Madame Pich dit un jour à sa fille : « Je crois que cela va aller. Je crois que je vais pouvoir sortir. Je crois même que je vais pouvoir aller à Paris. J’ai un rendez-vous. - Un rendez-vous ? - Oui. »


Pan est surprise. Elles parlent français toutes les deux et tout d’un coup elle se rend compte que le français de sa maman est devenu très compréhensible, comme un retour en arrière, à l’époque où elle le parlait dans sa famille… Il y a longtemps.


« Un rendez-vous ? Quand cela ? Avec qui ? Martin t’a trouvé un psychiatre ?

- Non. »


Il y avait longtemps que Pan n’avait pas vu un tel sourire sur le visage de sa mère qui rayonne presque.


« Je vais voir Jean Hatzfeld.

- Jean Hatzfeld, c’est qui ? …

- Un écrivain.

- Un écrivain ?

- Oui. J’ai envie qu’il me parle d’Innocent.

- D’Innocent ?

- Ce serait trop long à t’expliquer.

- Maman… »


Pan pense : Qu’est-ce que c’est que cette histoire ? Devient-elle folle ?


« Ne me regarde pas comme cela. Je suis sérieuse. Je ne perds pas la tête. C’est grâce à Martin. Depuis quelques semaines il me lit des récits du Rwanda et celui d’Innocent m’a bouleversé. Je voudrais en savoir plus. »


Elle reprend : « Innocent Rwililiza est un buveur de Primus. » 
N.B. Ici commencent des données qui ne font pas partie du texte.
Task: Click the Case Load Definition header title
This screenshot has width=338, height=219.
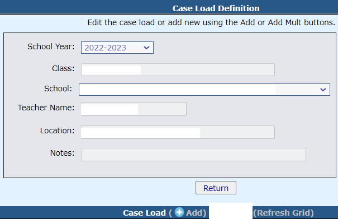Action: 216,8
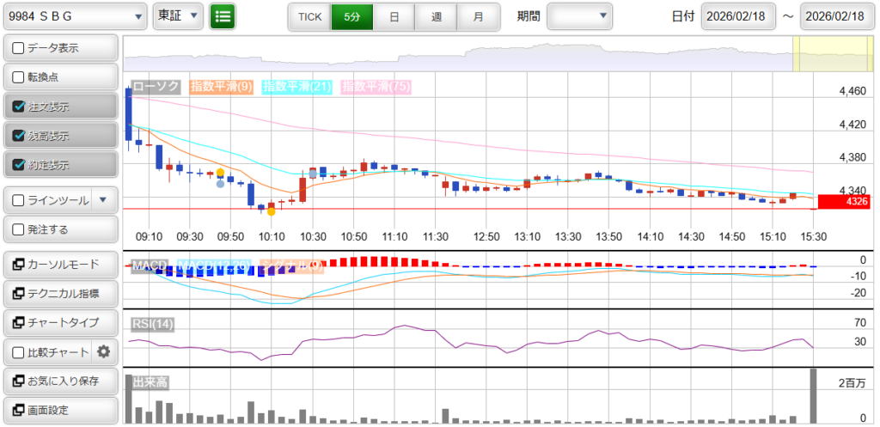Screen dimensions: 880x427
Task: Uncheck 注文表示 checkbox
Action: click(19, 107)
Innocent a raconté à Jean Hatzfeld ce qu’il avait vécu et Madame Pich a écouté Martin lire, s’est bouchée les oreilles et a retenu ce qu’il a dit sur le génocide des Tutsis, comment cela s’était passé pour lui, et il a fait quelques réflexions d’intellectuel. Entre deux Primus tièdes.
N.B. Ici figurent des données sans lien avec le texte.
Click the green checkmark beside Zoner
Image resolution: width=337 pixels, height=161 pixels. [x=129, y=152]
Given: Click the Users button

Martin apparaît. Il a entendu la conversation entre la mère et la famille. Le livre de Hatzfeld à la main.


Il pleure. Pan est intimidée. 


La page 105 du livre est cornée. Martin lit : « J’ai lu qu’après chaque génocide les historiens expliquent que cela sera le dernier. Parce que plus personne ne pourra accepter une telle infamie. Voilà une blague étonnante. Les responsables du génocide du Rwanda ne sont pas les cultivateurs pauvres et ignorants, pas plus que les milices féroces et alcooliques ; ce sont les gens instruits. Ce sont les professeurs, les politiciens, les journalistes qui se sont expatriés en Europe étudier la Révolution française et les sciences humaines… »


Un terrible sourire sur le visage de Madame Pich…

« Comme chez nous… »


Pan comprend combien Martin....


« Autre chose… »


Martin retient son souffle car il sait ce qu’elle va dire : « Je crois que j’ai envie de rencontrer Rithy Panh… »


(Versailles, février 2020, 18 février 2021, 22 avril 2021)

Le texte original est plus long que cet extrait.